Jun 24, 2024
Today, the U.S. Supreme Court agreed to hear the Biden administration’s challenge to a Tennessee law that protects children from harmful puberty blockers, hormones, and medically mutilating surgeries. The decision comes as half the states have enacted laws protecting gender-confused minors from these experimental and potentially irreversible procedures.
The High Court granted the petition for certiorari in United States v. Skrmetti in an unsigned order without any opinion or dissent. The Justices will hear arguments in the new term with a decision no later than the end of June 2025. The Biden administration is asking the Justices to review a decision by the Sixth Circuit Court of Appeals that ruled Tennessee Senate Bill 1 was constitutional, which upheld a ban in the state on all procedures attempting to facilitate a minor to live inconsistently with the minor’s biological sex. The federal government argues the ban is sex-based discrimination and violates the Equal Protection Clause in the 14th Amendment to the U.S. Constitution.
While a federal district court temporarily blocked the law saying it discriminates based on “sex” and gender identity, the Sixth Circuit disagreed 2-1 stating that banning puberty blockers, hormones, and mutilating procedures “across the board” for both sexes “lacks any of the hallmarks of sex discrimination.”
Chief Judge Jeffery Sutton of the Sixth Circuit held that neither the Due Process Clause nor the Equal Protection Clause prohibit a state from banning gender transition surgery on minors.
“As long as it acts reasonably, a state may ban even longstanding and nonexperimental treatments for children,” wrote Judge Sutton.

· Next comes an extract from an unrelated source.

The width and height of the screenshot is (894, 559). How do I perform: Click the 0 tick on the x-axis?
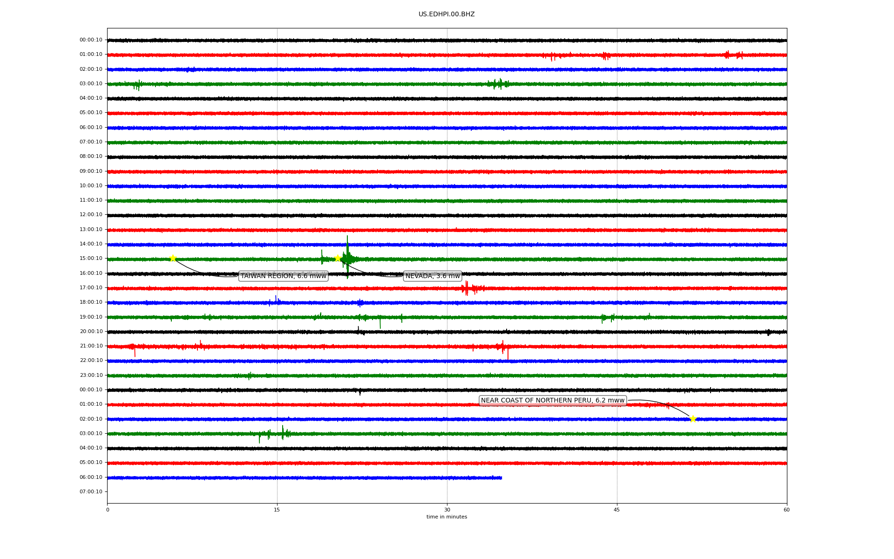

The Sixth Circuit noted that given the 25 states that have enacted laws banning these procedures as others attempt to keep them available requires keeping the lines of debate open.
Judge Sutton wrote, “Given the high stakes of these nascent policy deliberations—the long-term health of children facing gender dysphoria—sound government usually benefits from more rather than less debate, more rather than less input, more rather than less consideration of fair-minded policy approaches. To permit legislatures on one side of the debate to have their say while silencing legislatures on the other side of the debate under the Constitution does not further these goals.”
The Sixth Circuit also rejected the due process right of parents seeking to impose such life-altering procedures and surgery on their children.
“Parental rights do not alter this conclusion because parents do not have a constitutional right to obtain reasonably banned treatments for their children,” wrote Judge Sutton. “But becoming a parent does not create a right to reject democratically enacted laws. The key problem is that the claimants overstate the parental right by climbing up the ladder of generality to a perch—in which parents control all drug and other medical treatments for their children—that the case law and our traditions simply do not support.”
This Sixth Circuit was also extremely skeptical of the government for suggesting these treatments are not experimental or dangerous.
“The plaintiffs insist that these treatments are not new and do not involve experimental care. Even if that were true, that alone does not give parents a fundamental right to acquire them,” stated the Court.
In the case, the Sixth Circuit consolidated a separate legal challenge in Jane Doe 1 v. Kentucky, which challenges Kentucky’s similar law (SB 150) protecting children. In Kentucky, the law bans puberty blockers, hormone therapies, and mutilating surgeries for minors and allows a person to bring civil action against health care providers, while a person subjected to violations of the law as a minor may bring civil action until they reach 30 years of age.
The Supreme Court’s eventual decision will affect the bans in both Tennessee and Kentucky.
Notably, in August 2023, the U.S. Eleventh Circuit Court of Appeals ruled that Alabama can fully enforce its 2022 law banning harmful puberty blockers, hormone treatments, and mutilating surgeries for children as legal challenges continue. Alabama’s “Vulnerable Child Compassion and Protection Act,” one of the most protective laws of its type in the nation, makes providing any of these procedures to minors a felony.
Liberty Counsel Founder and Chairman Mat Staver said, “The Constitution does not guarantee a right to harm children with experiments and irreversible procedures. The Sixth Circuit has rightly ruled that Tennessee and Kentucky are free to protect children from these horrible procedures and the U.S. Supreme Court has the chance to uphold these protections.”